The contact was immediate and grounding. Familiar in a way that still managed to feel new.
“Tell me what’s got your attention,” she said, softer now, close enough that I could feel the shape of the words against my skin.
“I’m thinking about what your role looks like going forward. Now that the council leadership has transitioned.”
“And?”
Her fingers traced absently along the line of my sleeve, not distracting, just present.
“And I’m noticing that I’m trying to figure it out for you, which is the wrong instinct.”
She leaned back just enough to look at me. “It is the wrong instinct.”
“I know.”
“But I appreciate that you caught it.” She shifted slightly, settling more comfortably against me before letting her head rest briefly against my shoulder. “I’ve been thinking about it too. For what it’s worth.”
“What have you been thinking?”
“That the void retrieval created a category of problem I didn’t know existed before. The potential of more people being there. Elara thinks there may be additional displaced persons from events that weren’t documented.” She glanced toward the window, though she didn’t move away. “Someone needs to be thinking about this systematically. About void safety, about what happens when dimensional boundaries are disrupted, about the people who are already in there.”
“You’re describing a specific role.”
“I’m describing a specific need. Whether it becomes a formal role or not is a different question.” She tipped her head back slightly to look at me again. “The Unity Council has Calder and it’s going to be fine. What doesn’t have adequate attention is the magical infrastructure that underpins everything else. The ward networks, the void research, the dimensional stability questions that the Reclaimed were working on, badly, dangerously, but they were the only ones working on them.”
“You want to do it properly.”
“I want to make sure it gets done. Whether I do it specifically—” She paused, her fingers stilling against my arm. “I want to talk to Elara about it. And Bardon. And Mira, eventually.” A small exhale. “I also want to finish this book and then eat dinner and then not think about any of it until morning.”
“That’s a reasonable order of operations.”
“I thought so.”
She pushed herself up just enough to reach for the book she’d left behind, but instead of returning to her chair, she settled back against me again, this time angled so the book rested partly against both of us.
“Read with me.”
I adjusted my hold without comment, one arm steady around her as she opened the book again.

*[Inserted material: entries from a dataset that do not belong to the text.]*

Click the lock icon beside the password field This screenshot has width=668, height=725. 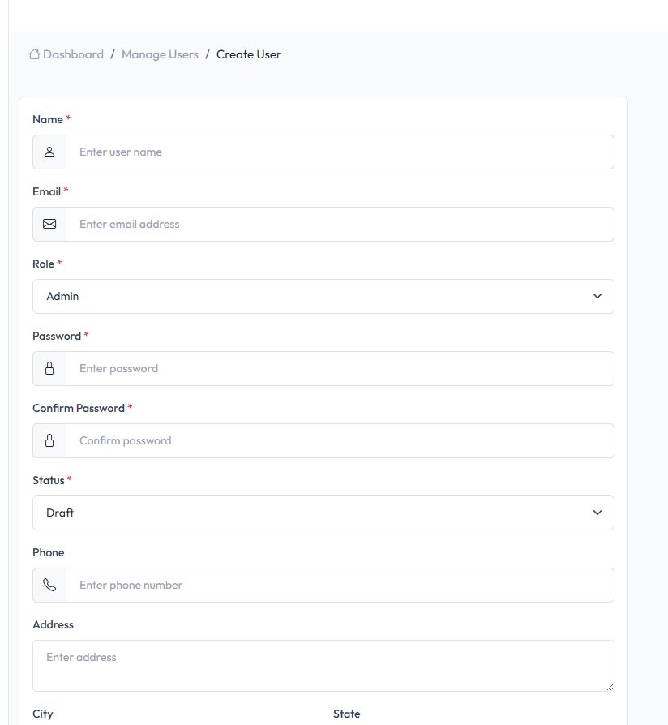click(x=49, y=368)
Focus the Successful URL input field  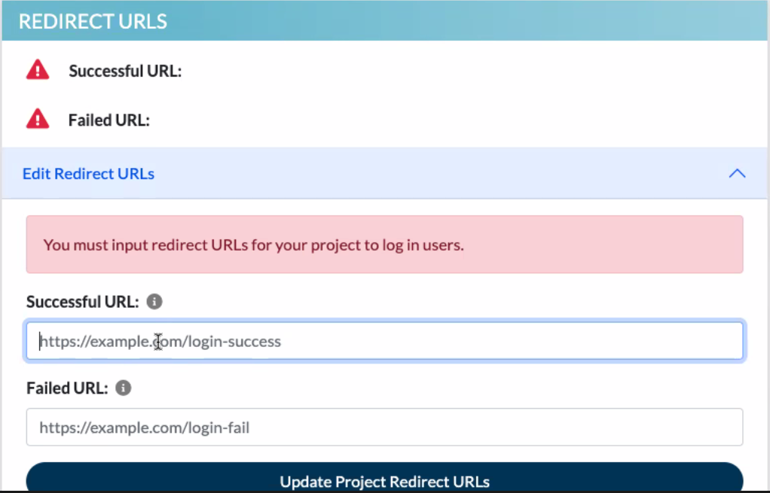(384, 341)
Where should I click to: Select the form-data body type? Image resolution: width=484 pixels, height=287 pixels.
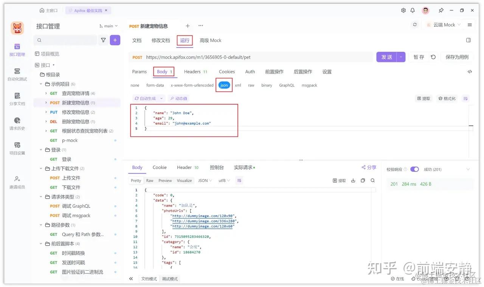point(155,85)
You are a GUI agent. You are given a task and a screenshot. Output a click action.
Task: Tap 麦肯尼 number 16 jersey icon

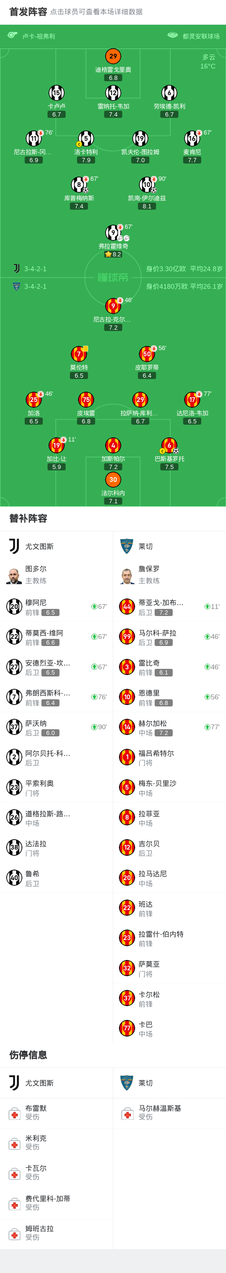click(x=192, y=138)
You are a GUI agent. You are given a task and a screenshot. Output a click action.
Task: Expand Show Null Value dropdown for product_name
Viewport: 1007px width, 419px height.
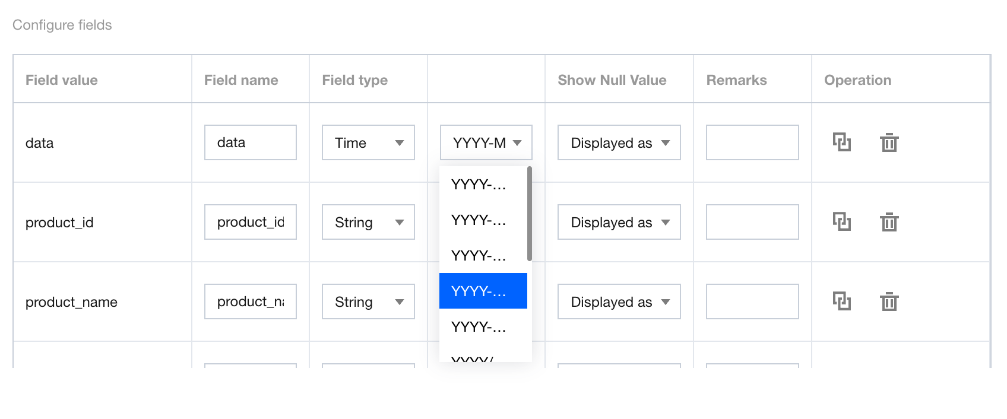[x=619, y=301]
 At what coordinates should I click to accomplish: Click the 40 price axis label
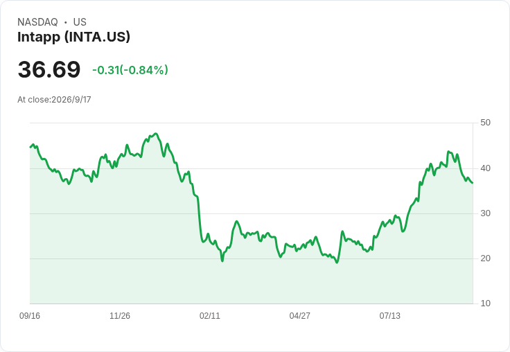coord(485,168)
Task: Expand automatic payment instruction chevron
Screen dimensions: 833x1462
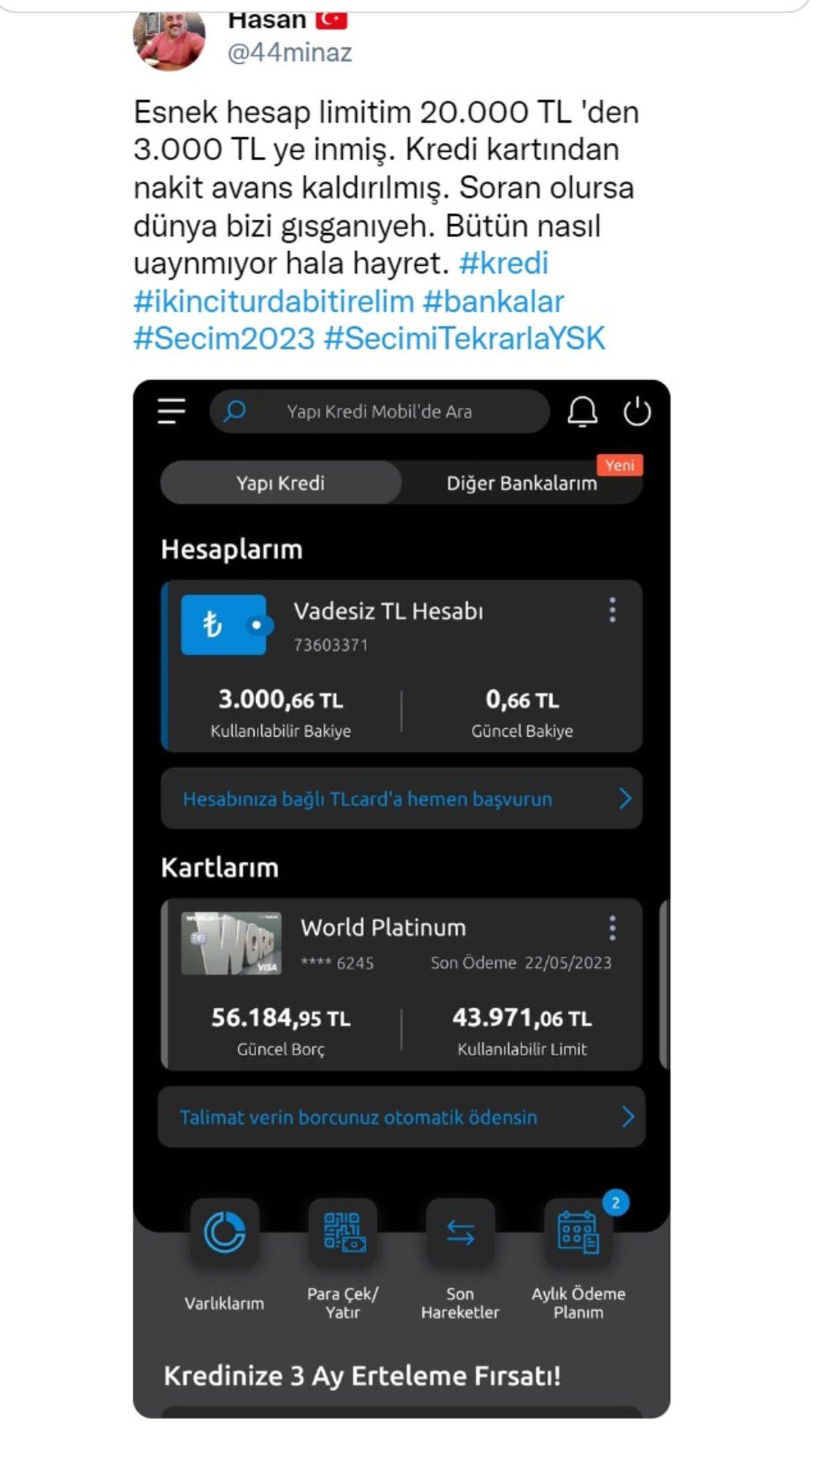Action: click(x=628, y=1116)
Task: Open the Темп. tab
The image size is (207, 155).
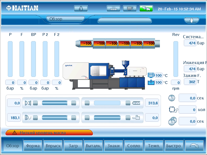Action: point(154,146)
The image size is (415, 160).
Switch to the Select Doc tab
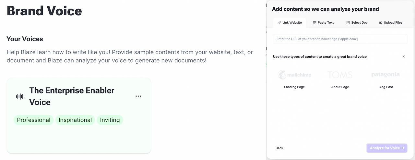pyautogui.click(x=357, y=23)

I found the other chair unnecessary.
She read aloud for a while. The passage she was on, where the man in the story was beginning to understand that the landscape wasn’t rearranging to confuse him but to show him something he hadn’t been ready to see before. The fire settled and the forest was dark outside the windows and the estate was quiet in the way it only was when nothing was currently demanding anything of us.
She reached the end of the chapter and stopped.
“It’s a good book,” she said.
“I know.”
“Why didn’t you read it for three hundred years?”
“I kept telling myself I’d read it when I had time.”
“That’s a bad system.”
“Yes.” I looked at her across the firelight, even though she was still right there. “I’ve developed a better one.”
“What’s the better one?”
“Read the book when you have it.” I held her gaze. “Before you lose it.”